John: Right, mine and a lot of other people’s as well. The fellow who made that film, Stu Maddox, gave us the use of a film scanner which I had for over two years, and used to scan through all of the footage, and in particular a really huge collection by a guy named Harold O’Neal. So, in return Stu got first dibs on all of the stuff that I turned up during that process, and it was pretty fascinating.

 

Wendy: Which decades did his films represent?

 

John: His collection has films from the very end of the 1930s through the 1980s. He started shooting film as an amateur way back in the late ‘30’s; he was a member of the Long Beach Cinema Club. He moved up to San Francisco in the ‘40s and then he lived in San Francisco for the rest of his life. There [are] all kinds of documents of his life, his trips, visits with relatives, and the opening of the Powell Street BART station.

 

Wendy: Are the films mostly of San Francisco historical happenings, or is there gay historical footage as well?

 

John: There’s a mix. He was not really out of the closet. There are some private films of some parties which are fascinating to look at. Men dancing together in film from the ‘40s is something to see. There are nuggets in there that provide a peek into gay life throughout those decades.

 

Wendy: Should people with historical footage donate it to the GLBT Historical Society if they wish?

 

John: We are always ready to consider donations. Space is limited but certainly they’re welcome to [submit] material. I know there are certain things they’re looking for. I don’t work at the archive so I don’t know exactly what’s on their list right now, but there is a managing archivist who’s the person to contact for that kind of information. They should contact Joanna Black.

 

Wendy: And of course people can also volunteer their time and skills to these projects.

 

John: We’re always looking for volunteers for various activities. We just moved the archive to a new location on Market Street and the museum is staffed primarily by volunteers. There is still a lot of media left to convert in the archive. I think what really needs to happen is to find some serious funding. Maybe this will be part of Terry’s [Beswick, Executive Director] push to get the archive and the museum under one roof. It’s a dream right now; it’s a campaign right now that’s just beginning.
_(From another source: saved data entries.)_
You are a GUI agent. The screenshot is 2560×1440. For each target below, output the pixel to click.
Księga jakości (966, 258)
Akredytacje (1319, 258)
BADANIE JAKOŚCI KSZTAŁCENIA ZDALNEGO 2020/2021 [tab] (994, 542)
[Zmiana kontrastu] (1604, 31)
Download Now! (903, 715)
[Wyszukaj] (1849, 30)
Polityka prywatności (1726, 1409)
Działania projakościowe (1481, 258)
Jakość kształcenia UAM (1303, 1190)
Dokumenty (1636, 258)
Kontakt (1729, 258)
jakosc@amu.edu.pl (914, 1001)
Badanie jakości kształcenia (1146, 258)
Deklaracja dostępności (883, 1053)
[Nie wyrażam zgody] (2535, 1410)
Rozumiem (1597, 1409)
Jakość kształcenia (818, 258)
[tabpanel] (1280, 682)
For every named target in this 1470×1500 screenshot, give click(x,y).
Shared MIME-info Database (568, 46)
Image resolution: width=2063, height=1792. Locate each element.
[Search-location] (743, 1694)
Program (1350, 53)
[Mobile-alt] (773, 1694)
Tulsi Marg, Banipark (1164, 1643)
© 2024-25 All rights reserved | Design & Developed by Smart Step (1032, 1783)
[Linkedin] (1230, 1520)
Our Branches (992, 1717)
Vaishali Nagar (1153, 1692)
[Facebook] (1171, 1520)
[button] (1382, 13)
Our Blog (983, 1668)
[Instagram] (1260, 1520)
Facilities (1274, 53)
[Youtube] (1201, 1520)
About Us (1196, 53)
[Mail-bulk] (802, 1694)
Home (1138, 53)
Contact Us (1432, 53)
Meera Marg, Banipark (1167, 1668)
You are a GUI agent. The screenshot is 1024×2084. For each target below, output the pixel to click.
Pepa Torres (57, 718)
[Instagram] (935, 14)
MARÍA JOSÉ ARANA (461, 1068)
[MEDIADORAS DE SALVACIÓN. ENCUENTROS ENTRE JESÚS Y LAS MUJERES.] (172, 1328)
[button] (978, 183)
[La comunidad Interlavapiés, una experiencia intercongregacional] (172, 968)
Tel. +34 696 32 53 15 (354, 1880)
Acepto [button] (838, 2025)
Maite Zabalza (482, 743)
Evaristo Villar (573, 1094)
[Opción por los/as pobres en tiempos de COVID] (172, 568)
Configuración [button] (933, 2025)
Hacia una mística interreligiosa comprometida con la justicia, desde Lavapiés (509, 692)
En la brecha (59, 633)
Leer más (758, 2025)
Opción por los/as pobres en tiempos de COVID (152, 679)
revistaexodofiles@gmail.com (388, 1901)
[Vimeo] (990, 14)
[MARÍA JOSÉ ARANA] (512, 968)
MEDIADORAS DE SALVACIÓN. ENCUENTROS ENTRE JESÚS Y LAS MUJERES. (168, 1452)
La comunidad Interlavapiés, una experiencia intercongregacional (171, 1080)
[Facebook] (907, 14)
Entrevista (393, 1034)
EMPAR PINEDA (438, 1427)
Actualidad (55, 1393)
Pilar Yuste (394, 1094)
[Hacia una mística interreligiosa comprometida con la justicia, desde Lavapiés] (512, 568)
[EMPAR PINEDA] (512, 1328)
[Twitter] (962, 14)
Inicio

The idea is to really step up to the plate and say that the LGBTQ history is a really important component of San Francisco of course, and deserves to have a museum and an archive and an effort that is just as rich and well funded as the others. It’s a project waiting to be realized.

 

Wendy: Absolutely. What is your history and what is your background that motivated you to become involved in this volunteer work?

 

John: Many years ago I worked in radio and a little bit in TV, so I have experience with analog media. Since then, between then and now, I had a career in software development. This combines my areas of interest and experience in both the analog and digital worlds.